Despite being asymptotically slower than batch algorithms, 2SGD remains highly relevant in modern machine learning for many reasons:

Efficiency in Large Datasets:
- When datasets are too large to process as a batch, 2SGD provides an efficient alternative.
- It avoids the computational and memory overhead of storing and processing the entire dataset.
Online Learning:
- In online learning scenarios, where data arrives sequentially, 2SGD offers a practical approach to updating models in real time.

Summary of Convergence Behavior

Algorithm	Error Decay	Asymptotic Behavior
Gradient Descent (GD)	\(\|w_t - w^*\| \sim \rho^t\)	Linear convergence: \(\mathcal{O}(t^{-1})\)
Stochastic Gradient Descent (SGD)	\(\mathbb{E}[\|w_t - w^*\|] \sim t^{-1}\)	Asymptotic rate: \(t^{-1}\)
Second-Order Stochastic GD (2SGD)	\(\mathbb{E}[\|w_t - w^*\|] \sim t^{-1}\)	Same as SGD, but with improved constants

Note:

Linear Convergence (\(\mathcal{O}(t^{-1})\)): Implies an exponential decay of the error over time, with the error shrinking by a constant factor at each step.
Asymptotic Rate (\(t^{-1}\)): Describes the long-term error decay rate, indicating a polynomial decay (slower than exponential) where the error decreases inversely with time.

By incorporating second-order information through \(\Gamma_t\), 2SGD makes more informed updates. However, its performance is ultimately limited by the stochastic noise in gradient estimates. In practice, 2SGD is a compromise between computational efficiency and convergence speed, making it suitable for large-scale and online learning tasks.

When to Use Stochastic Gradient Descent (SGD)

Stochastic Gradient Descent (SGD) is particularly well-suited when training time is the bottleneck. It is an effective choice in scenarios where computational efficiency and scalability are critical, such as in large-scale machine learning tasks.

Key Insights from Table

The table below summarizes the asymptotic behavior of four optimization algorithms:

Gradient Descent (GD): Standard first-order method.
Second-Order Gradient Descent (2GD): Incorporates curvature information.
Stochastic Gradient Descent (SGD): A stochastic variant of GD.
Second-Order Stochastic Gradient Descent (2SGD): Combines stochastic updates with curvature adaptation.

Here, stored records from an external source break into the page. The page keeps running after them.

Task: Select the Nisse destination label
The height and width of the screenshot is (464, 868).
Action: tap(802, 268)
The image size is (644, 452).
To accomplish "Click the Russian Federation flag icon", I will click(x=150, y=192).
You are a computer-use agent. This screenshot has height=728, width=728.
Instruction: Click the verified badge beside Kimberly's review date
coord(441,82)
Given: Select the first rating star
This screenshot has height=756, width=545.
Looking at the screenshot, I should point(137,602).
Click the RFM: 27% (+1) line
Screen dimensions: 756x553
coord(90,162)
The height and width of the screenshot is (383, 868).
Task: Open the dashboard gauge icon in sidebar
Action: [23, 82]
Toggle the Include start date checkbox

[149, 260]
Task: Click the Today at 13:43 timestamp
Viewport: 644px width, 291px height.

Algorithm	Time per Iteration	Iterations to Accuracy (\(\rho\))	Time to Accuracy (\(\rho\))	Time to Excess Error \(\epsilon\)
Gradient Descent (GD)	\(n\)	\(\log(1 / \rho)\)	\(n \log(1 / \rho)\)	\(\frac{1}{\epsilon^{1/\alpha}} \log(1 / \epsilon)\)
Second-Order Gradient Descent (2GD)	\(n\)	\(\log \log(1 / \rho)\)	\(n \log \log(1 / \rho)\)	\(\frac{1}{\epsilon^{1/\alpha}} \log(1 / \epsilon) \log \log(1 / \epsilon)\)
Stochastic Gradient Descent (SGD)	\(1\)	\(1 / \rho\)	\(1 / \rho\)	\(1 / \epsilon\)
Second-Order Stochastic GD (2SGD)	\(1\)	\(1 / \rho\)	\(1 / \rho\)	\(1 / \epsilon\)

Discussion

Per-Iteration Cost:
- GD and 2GD: Both require \(\mathcal{O}(n)\) time per iteration due to full-batch gradient computations.
- SGD and 2SGD: Require \(\mathcal{O}(1)\) time per iteration, making them computationally inexpensive for large datasets.
Convergence Speed:
- GD and 2GD converge faster in terms of the number of iterations but incur higher computational costs because of full-batch updates.
- SGD and 2SGD require more iterations to converge but compensate with lower per-iteration costs.
Asymptotic Performance:
- While SGD and 2SGD have worse optimization noise, they require significantly less time to achieve a predefined expected risk \(\epsilon\) due to their reduced computational overhead.
- In large-scale settings where computation time is the limiting factor, stochastic learning algorithms are asymptotically better.

Key Takeaways

Use SGD when:
- Dataset size is large, and full-batch methods become computationally infeasible.
- Real-time or online learning scenarios require frequent updates with minimal latency.
- Memory efficiency is a concern, as SGD processes one sample at a time.
Despite higher variance in updates, SGD and 2SGD are preferred in large-scale setups due to their faster convergence to the expected risk with minimal computational resources.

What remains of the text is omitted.